Google, Microsoft and Twitter say they are not part of new NSA program
The tech world expressed alarm on Tuesday over a report that the National Security Agency ordered Yahoo to build custom software to search incoming email messages, a move that would represent a new extension of the agency’s controversial spying practices.
The details of the Yahoo email surveillance program, reportedly installed in 2015, are still emerging, but they immediately raise questions about whether other companies are participating as well. So far, four tech giants say they are not.
“We’ve never received such a request, but if we did, our response would be simple: ‘no way’,” said a spokesperson from Google in response to a query about whether the NSA asked the company to build similar custom software to scan Gmail.
While tech companies have for years been subject to surveillance requests by the NSA, the 2015 Yahoo initiative, first reported by Reuters, appears to be different in scope in two respects. First, the surveillance included a search for specific characters of all incoming messages in real time—as opposed to stored messages or a handful of email accounts in real time. Secondly, the program—unlike ones reported by Edward Snowden—required Yahoo to build new tools to facilitate it.

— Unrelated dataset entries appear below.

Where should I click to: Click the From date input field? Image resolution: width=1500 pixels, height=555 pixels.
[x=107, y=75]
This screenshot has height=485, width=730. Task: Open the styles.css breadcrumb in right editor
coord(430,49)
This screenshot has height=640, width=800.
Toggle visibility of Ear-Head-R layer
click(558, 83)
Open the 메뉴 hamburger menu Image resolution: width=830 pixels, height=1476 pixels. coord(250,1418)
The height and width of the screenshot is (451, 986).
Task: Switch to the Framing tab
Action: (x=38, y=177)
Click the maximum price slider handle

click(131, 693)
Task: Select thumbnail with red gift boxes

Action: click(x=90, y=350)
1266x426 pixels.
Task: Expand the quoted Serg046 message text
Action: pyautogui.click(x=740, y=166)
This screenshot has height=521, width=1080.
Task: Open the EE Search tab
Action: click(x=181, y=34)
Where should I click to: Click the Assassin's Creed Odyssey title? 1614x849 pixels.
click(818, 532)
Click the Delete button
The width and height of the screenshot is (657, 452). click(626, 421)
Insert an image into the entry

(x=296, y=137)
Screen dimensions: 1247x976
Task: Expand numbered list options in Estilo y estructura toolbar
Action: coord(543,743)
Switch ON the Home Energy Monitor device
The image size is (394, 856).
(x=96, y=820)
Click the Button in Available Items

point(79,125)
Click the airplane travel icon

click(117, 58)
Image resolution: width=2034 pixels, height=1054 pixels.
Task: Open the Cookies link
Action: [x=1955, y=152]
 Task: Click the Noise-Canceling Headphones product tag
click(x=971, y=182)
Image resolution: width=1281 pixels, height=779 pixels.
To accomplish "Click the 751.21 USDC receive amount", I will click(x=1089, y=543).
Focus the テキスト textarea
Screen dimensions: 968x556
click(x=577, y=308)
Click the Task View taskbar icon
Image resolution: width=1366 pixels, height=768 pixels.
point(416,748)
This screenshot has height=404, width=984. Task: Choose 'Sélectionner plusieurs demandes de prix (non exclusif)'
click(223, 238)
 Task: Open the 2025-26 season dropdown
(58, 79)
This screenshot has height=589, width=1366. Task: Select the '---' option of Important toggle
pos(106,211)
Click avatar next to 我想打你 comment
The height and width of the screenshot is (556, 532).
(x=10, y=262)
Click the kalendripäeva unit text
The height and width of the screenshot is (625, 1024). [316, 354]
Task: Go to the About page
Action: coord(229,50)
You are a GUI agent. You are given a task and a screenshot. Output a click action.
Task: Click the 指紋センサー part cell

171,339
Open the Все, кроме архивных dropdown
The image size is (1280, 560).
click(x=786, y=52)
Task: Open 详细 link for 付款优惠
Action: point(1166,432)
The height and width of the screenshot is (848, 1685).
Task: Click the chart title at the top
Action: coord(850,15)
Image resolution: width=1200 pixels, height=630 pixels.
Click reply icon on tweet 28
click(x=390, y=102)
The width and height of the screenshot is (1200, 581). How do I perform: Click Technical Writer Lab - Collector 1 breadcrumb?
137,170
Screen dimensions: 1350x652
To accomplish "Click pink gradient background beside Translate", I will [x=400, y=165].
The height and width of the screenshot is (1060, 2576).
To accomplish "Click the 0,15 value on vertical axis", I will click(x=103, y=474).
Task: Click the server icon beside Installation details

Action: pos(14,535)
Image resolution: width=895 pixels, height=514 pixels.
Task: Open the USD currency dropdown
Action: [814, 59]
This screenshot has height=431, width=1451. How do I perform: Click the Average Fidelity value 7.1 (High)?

The report caused outrage among civil libertarians:
Yahoo has not denied the information contained in the Reuters account, only saying it complies with all U.S. laws.
As for Microsoft, which operates millions of Hotmail accounts, the company has denied being participating in a similar scanning program.
“We have never engaged in the secret scanning of email traffic like what has been reported today about Yahoo,” said the company in a statement.
Microsoft did not elaborate as to whether the NSA has asked it to construct an email scanning system akin to the one allegedly in place at Yahoo. Meanwhile, a Twitter spokesperson told news site the Intercept that the company it is not carrying out a Yahoo-like program.
Facebook also told Fortune that it had not received such a request from the NSA, adding it would “fight” if it did. (The company’s current security chief previously worked at Yahoo, but reportedly left over the company’s decision to go along with the NSA request).
In general, it can be difficult to decipher the scope of the NSA’s activity in Silicon Valley, in part because the agency often obtains orders from a secret body, known as the FISA court, where all proceedings are subject to gag orders. As a result, it’s possible that companies like Microsoft are challenging requests to expand their email surveillance but are legally barred from saying they are doing so.
As for Yahoo, the Reuters report cites sources who say the company decided against challenging the NSA’s request in the belief it would lose at the FISA court.
The new controversy over Yahoo also has echoes over a high-profile security showdown earlier this year between the FBI and Apple. That case, which involved the agency demanding that Apple build custom software to break its iPhone encryption, likewise raised the question of how far the country’s spy agencies could go to force companies to comply with their orders.
Finally, the contents of what the NSA was seeking at Yahoo are a mystery. The initial report cites sources saying law enforcement asked Yahoo to “search for a set of characters,” which could indicate a passcode used by terrorists in an email or an attachment — or something else entirely.